Luis Alvarez/Getty Images
Por increíble que parezca, estamos normalizando esta imagen.

“Ofrece una flexibilidad para adaptar el trabajo a otros compromisos, en lugar de supeditar la vida familiar a los compromisos laborales”, resume el inversor.

“La otra cara de la moneda del trabajo flexible es que debemos realmente confiar en nuestros colegas y empleados. Cuando la gente está en casa, no sabemos lo que hacen en cada momento. Por eso este modelo necesita que se haya desarrollado un alto nivel de confianza“.

“¿Pero a quién no le gusta que confíen en su trabajo? Yo tampoco estaría feliz en mi organización si no confiaran en mí”.

Pero.. ¿y la oficina “del pasado”?

“Cuando comencé a reflexionar sobre esto me pregunté: ¿qué es una oficina?”, le explica Mott a BBC Mundo.

Si echamos la vista atrás, vemos que la primera oficina fue creada el 31 de diciembre del año 1600 por la Compañía Británica de las Indias Orientales. En ella, filas de empleados llevaban la contabilidad y la administración de la empresa.

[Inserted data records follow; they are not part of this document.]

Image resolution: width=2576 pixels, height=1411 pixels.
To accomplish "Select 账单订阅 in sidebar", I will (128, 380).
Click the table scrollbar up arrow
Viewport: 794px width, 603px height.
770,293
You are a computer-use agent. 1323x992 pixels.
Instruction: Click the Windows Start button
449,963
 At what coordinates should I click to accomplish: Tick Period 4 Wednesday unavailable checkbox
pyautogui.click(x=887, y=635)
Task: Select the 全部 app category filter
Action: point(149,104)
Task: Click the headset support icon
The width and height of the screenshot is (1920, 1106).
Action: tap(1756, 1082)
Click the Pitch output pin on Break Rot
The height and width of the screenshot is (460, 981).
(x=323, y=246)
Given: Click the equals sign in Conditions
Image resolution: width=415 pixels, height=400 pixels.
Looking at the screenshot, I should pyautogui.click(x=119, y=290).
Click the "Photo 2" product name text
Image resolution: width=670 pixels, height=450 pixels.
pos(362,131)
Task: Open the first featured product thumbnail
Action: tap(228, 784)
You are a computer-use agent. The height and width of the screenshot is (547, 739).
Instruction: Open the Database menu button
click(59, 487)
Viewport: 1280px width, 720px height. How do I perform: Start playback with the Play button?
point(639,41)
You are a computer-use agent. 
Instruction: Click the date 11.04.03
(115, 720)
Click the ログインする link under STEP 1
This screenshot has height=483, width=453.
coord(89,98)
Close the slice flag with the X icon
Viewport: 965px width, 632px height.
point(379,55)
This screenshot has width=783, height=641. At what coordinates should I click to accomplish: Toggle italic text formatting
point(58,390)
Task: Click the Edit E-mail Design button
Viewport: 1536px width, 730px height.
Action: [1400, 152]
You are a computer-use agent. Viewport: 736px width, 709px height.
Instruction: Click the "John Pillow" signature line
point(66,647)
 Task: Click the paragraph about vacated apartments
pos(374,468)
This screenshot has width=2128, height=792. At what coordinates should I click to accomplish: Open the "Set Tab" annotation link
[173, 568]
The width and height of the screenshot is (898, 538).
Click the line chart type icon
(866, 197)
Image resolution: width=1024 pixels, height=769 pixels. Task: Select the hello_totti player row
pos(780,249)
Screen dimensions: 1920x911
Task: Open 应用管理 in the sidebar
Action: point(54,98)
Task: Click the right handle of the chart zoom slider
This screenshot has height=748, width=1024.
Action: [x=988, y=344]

“El modelo no ha cambiado mucho”, dice Mott. “Pasaron cientos de años y vemos cómo siguió siendo todo prácticamente igual”.

Las nuevas tecnologías impulsaron cambios en la forma de trabajar y en la productividad, pero no tanto en los espacios de trabajo. Primero fueron las máquinas de escribir y las fotocopiadoras, más tarde llegaron las computadoras.

Pero la rutina en la oficina seguía siendo más o menos la misma.

Mott dice que su abuelo trabajó en IBM cuando las máquinas de escribir electrónicas comenzaban a cambiarse por computadoras. Y él mismo empezó su carrera sumando columnas de números escritas a mano con calculadora, antes de que llegaran las tablas de Excel y las computadoras.

Luego llegó internet.

“Por supuesto, la revolución digital cambió mucho las cosas en los últimos 10 o 20 años. Algunas empresas como Google, Facebook o Bloomberg invirtieron en oficinas realmente modernas e innovadoras -los más cínicos dicen que fue para que la gente se quedara más tiempo en la oficina- pero eso ya es cosa del pasado”, considera el inversor.

El verdadero cambio, según él y otros especialistas en el campo, viene ahora, con la pandemia.

Limpiando el teclado en una oficina

Basak Gurbuz Derman/Getty Images
Nuevas rutinas de oficina…

“El hábito de ir a trabajar todos los días a una oficina se ha visto alterado, y cuándo un hábito se rompe es cuando se puede crear uno nuevo. La era del escritorio permanente ha acabado“, resume Mott.

El Chartered Institute of Personnel and Development, una asociación de recursos humanos con base en Londres, prevé que la mayoría de las oficinas mantendrán sus oficinas física.

Pero eso no quiere decir que la forma de trabajar no vaya a cambiar, le dijo recientemente a la BBC Peter Cheese, director de esa organización: “La pandemia está obligando a pensar de manera diferente a los empleadores sobre la viabilidad de permitir a sus empleados trabajar de forma flexible”.

“Estamos viviendo un momento de cambio real en el mundo laboral impulsado por una crisis existencial”, explicó Cheese.

Y ese cambio pone a los empleados en el centro de decisiones estratégicas como nunca antes.